One assumes that companies have information policies, stand behind them, and keep them current. This strikes me as a quite significant assumption.

A similar message is now being pushed by Smartlogic, TEMIS, WAND, and other “indexing” companies.

Are these products delivering essentially similar functionality? Is any system indexing with less than a 10 percent error rate? Are those with responsibility for figuring out what to do with the flood of digital information equipped to enforce organization wide policies? And once installed, will the organization continue to commit resources to support tools that manage indexing? What happens if Microsoft Azure Search and Delve deliver good enough indexing and controls?

These are difficult questions to answer. Based on the pivoting content processing vendors are doing, most companies selling information solutions are trying to find a way to boost revenues in an exhausting effort to maintain stable cash flows.

Does anyone make an information governance tool that keeps track of what information retrieval companies market?

Stephen E Arnold, September 23, 2014

Mondeca: Content IQ

September 23, 2014

I reacted strongly to the IDC report about the knowledge quotient. IDC, as you know, is the home of the fellow who sold my content on Amazon without written permission. I learned that Mondeca is using a variant of “knowledge quotient.” This company’s approach taps the idea of the intelligence quotient of content.

I interpret content with a high IQ in a way that is probably not what Mondeca intended. Smart content is usually content that conveys information that I find useful. Modena, like other purveyors of indexing software, uses the IQ to refer to content that is indexed in a meaningful way. Remember if the users do not use the index terms, assigning these terms to a document does not help a user. Effective indexing helps the user find content. In the good old days of specialist indexing, users had to learn the indexing vocabulary and conventions. Today users just pump 2.7 words into a search box and feel lucky.

Like vendors of automated indexing systems and software, humans have to get into the mix.

One twist Modena brings to the content IQ notion is a process that helps a potential licensee answer the question, “How smart is your content?” For me, poorly indexed content is not smart.
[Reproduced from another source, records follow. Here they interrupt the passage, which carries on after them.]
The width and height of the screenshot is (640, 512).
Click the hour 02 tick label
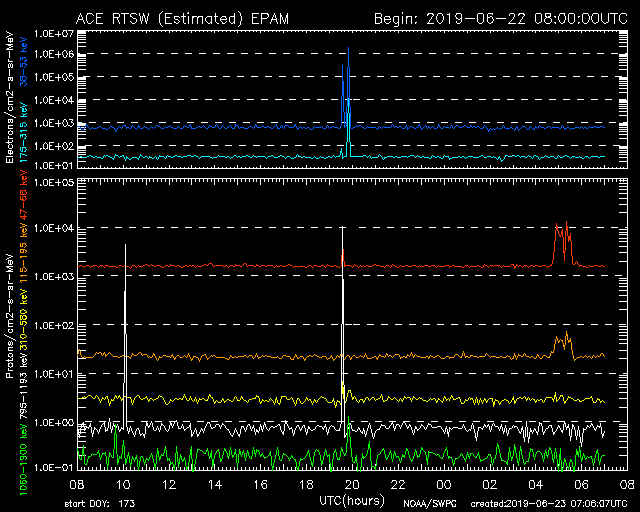(x=489, y=483)
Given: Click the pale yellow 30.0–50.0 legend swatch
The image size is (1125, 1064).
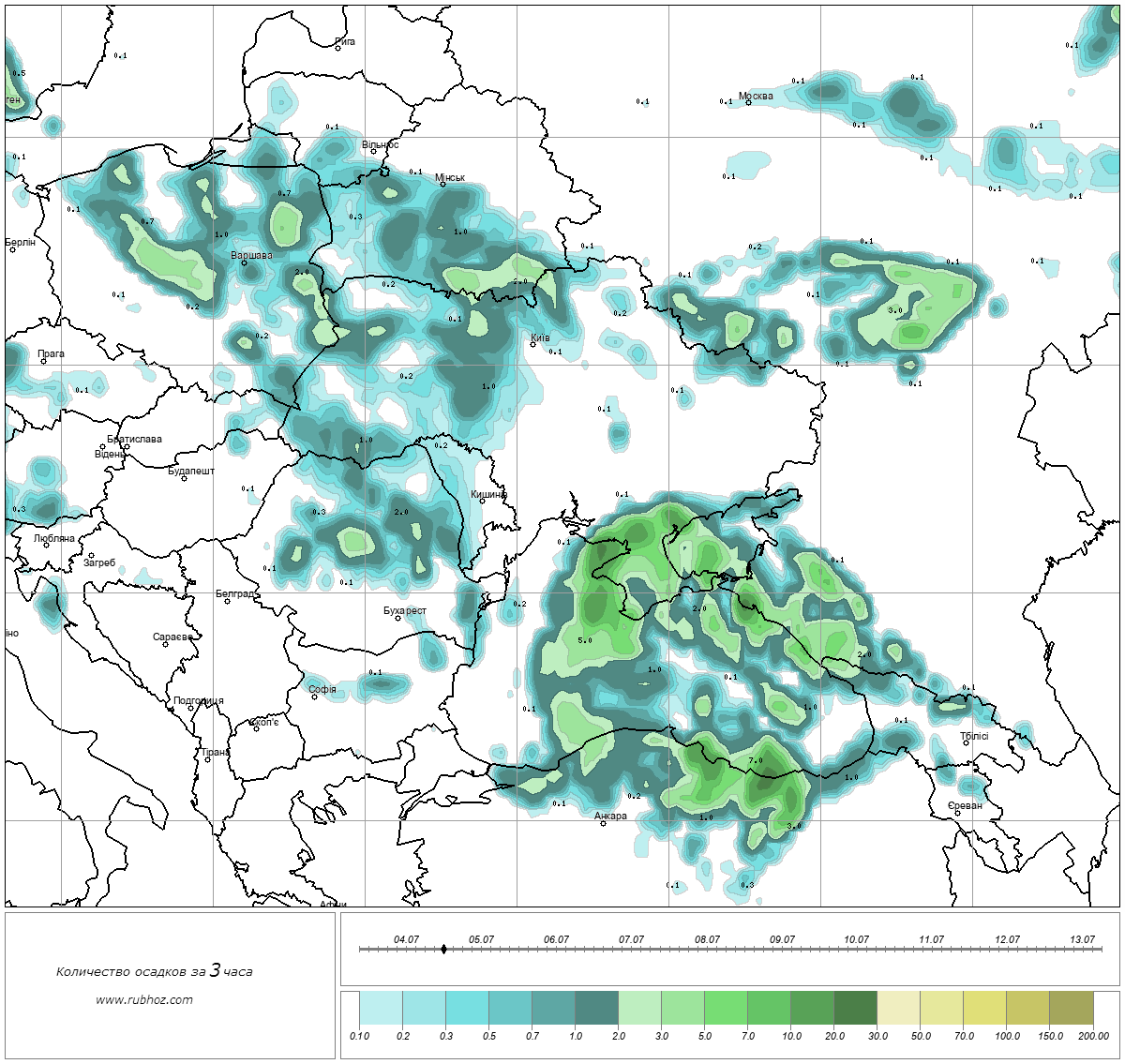Looking at the screenshot, I should click(x=898, y=1010).
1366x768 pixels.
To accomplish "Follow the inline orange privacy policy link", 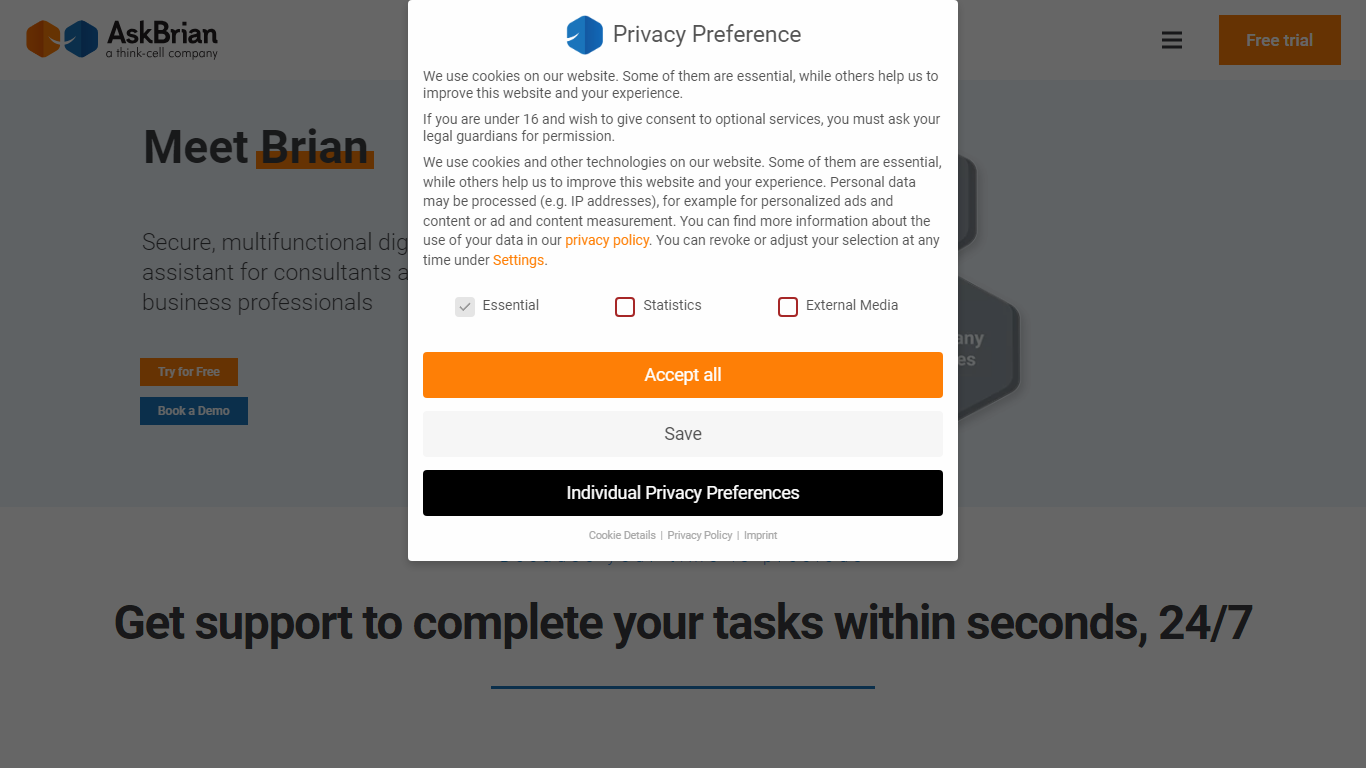I will click(607, 240).
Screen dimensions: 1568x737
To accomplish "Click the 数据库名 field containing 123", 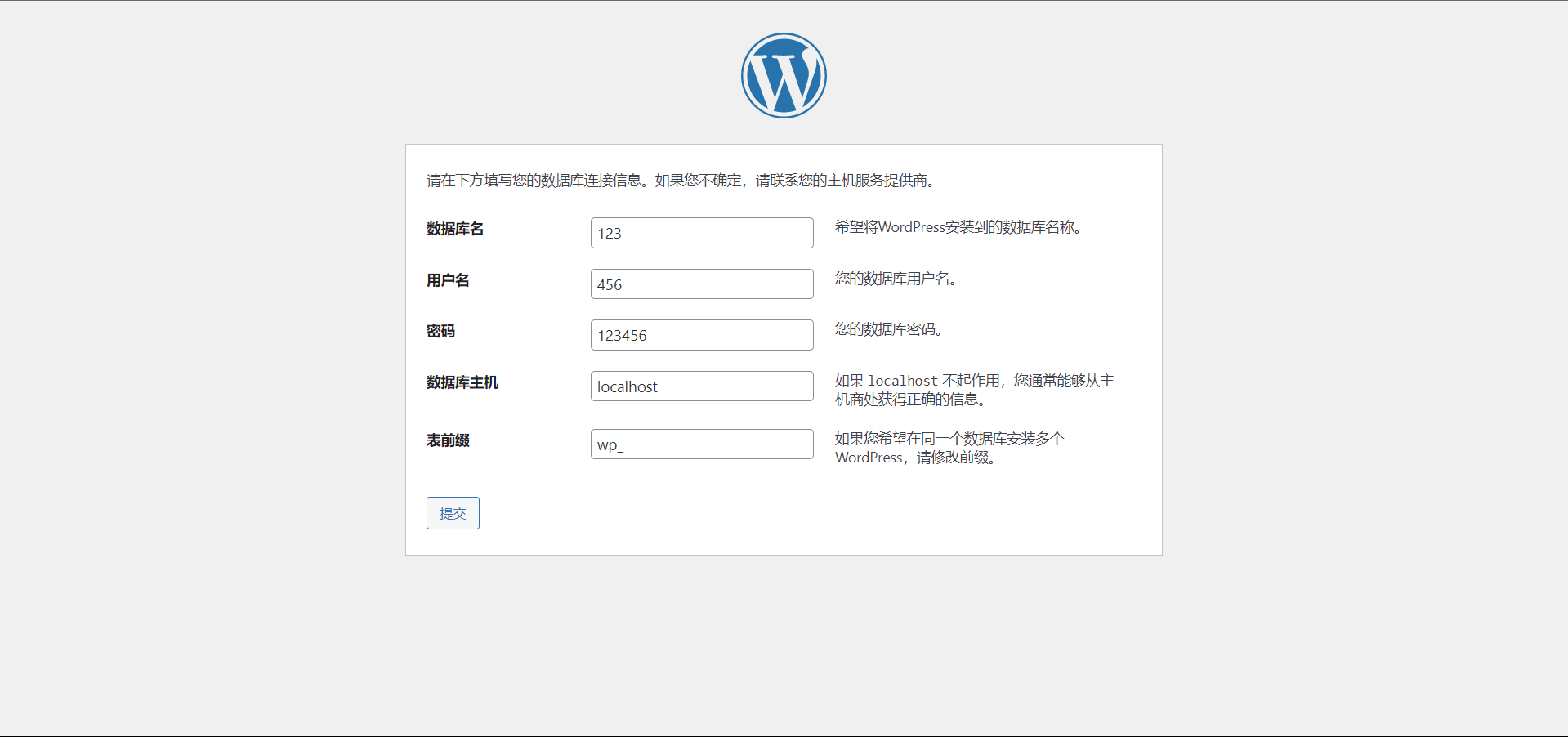I will 701,233.
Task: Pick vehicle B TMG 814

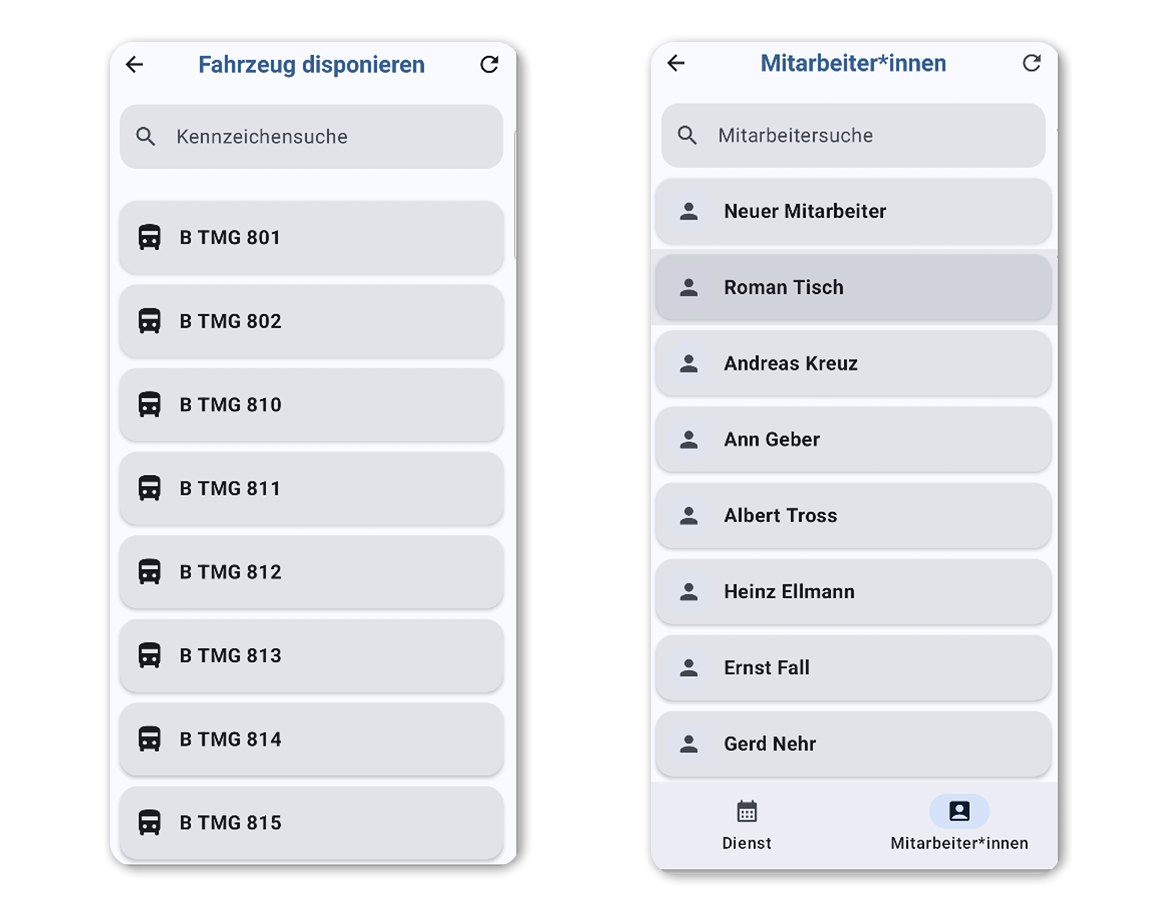Action: 311,739
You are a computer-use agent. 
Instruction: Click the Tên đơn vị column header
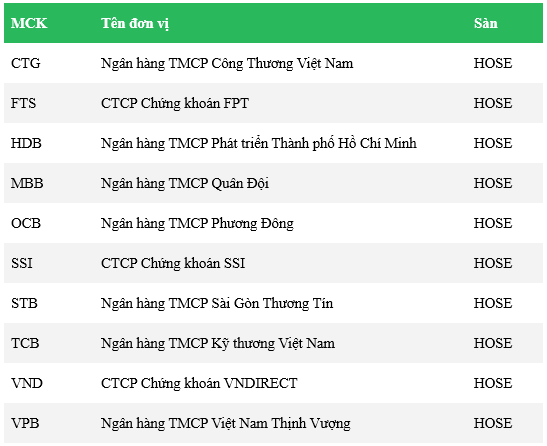pyautogui.click(x=135, y=24)
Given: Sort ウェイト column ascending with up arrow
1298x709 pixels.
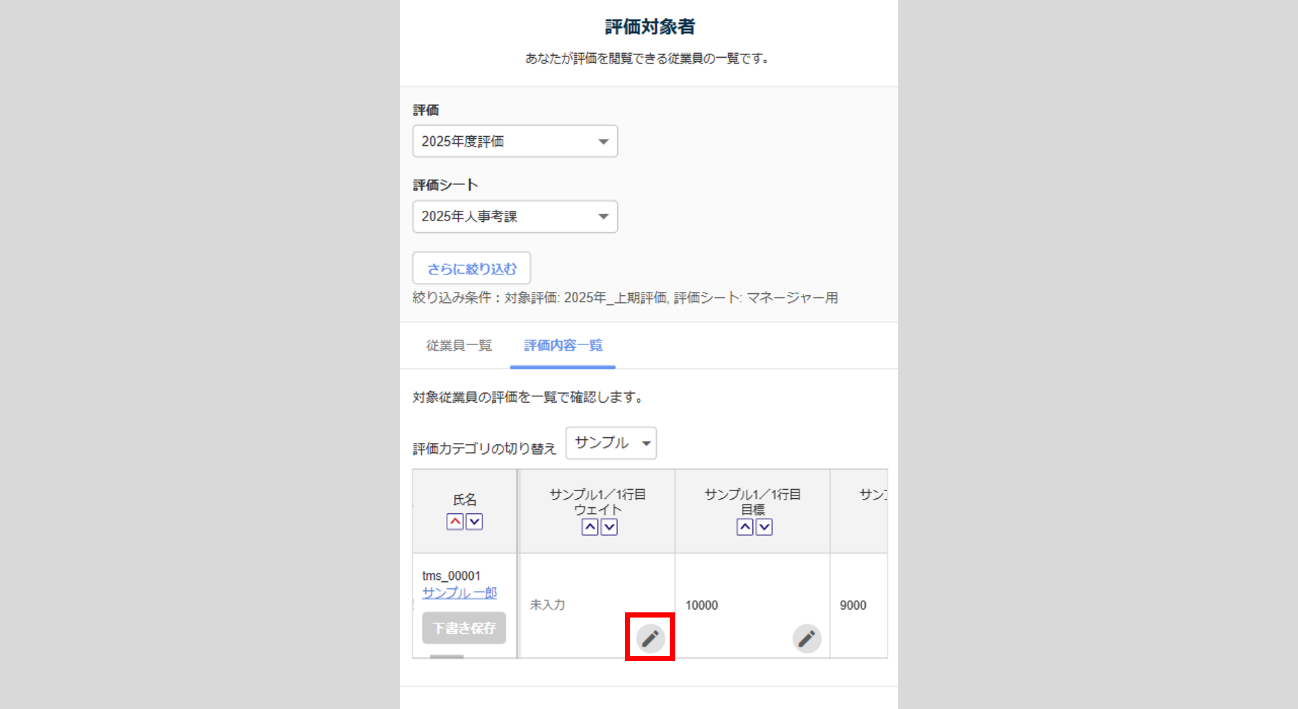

The content is simply poorly indexed.

I navigated to the “more information” link on the Content IQ page and learned that answering the question costs 5000 Euros, roughly $6,000.

Like the knowledge quotient play, smart content and allied jargon make an effort to impart a halo of magic around a pretty obvious function. I suppose that in today’s market, clarity is not important. Marketing magic is needed to create a demand for indexing.

I believe professionally administered indexing is important. I was one of the people responsible for creating the ABI/INFORM controlled vocabulary revision and the reindexing of the database in 1981. Our effort involved controlled terms, company name fields, and a purpose built classification system.

Some day automated systems will be able to assign high value index terms without humans. I don’t think that day has arrived. To create smart content, have smart people write it. Then get smart, professional indexers to index it. If a software system can contribute to the effort, I support that effort. I am just not comfortable with the “smart software” trend that is gaining traction.

Stephen E Arnold, September 23, 2014

Luxid: Positioning Adjustments

September 23, 2014

Luxid, based in Paris, offers an automatic indexing service. The company has focused on the publishing sector as well a number of other verticals. The company uses the phrase “semantic content enrichment” to describe the companies indexing. The more trendy phrase is “metatagging,” but I prefer the older term.

The company also uses the term “ontology” along with references to semantic jargon like “triples.” The idea is that a licensee can select a module that matches an industry sector. WAND, a competitor, offers a taxonomy library. The idea is that much of the expensive and intellectually demand work needed to build a controlled vocabulary from scratch is sidestepped.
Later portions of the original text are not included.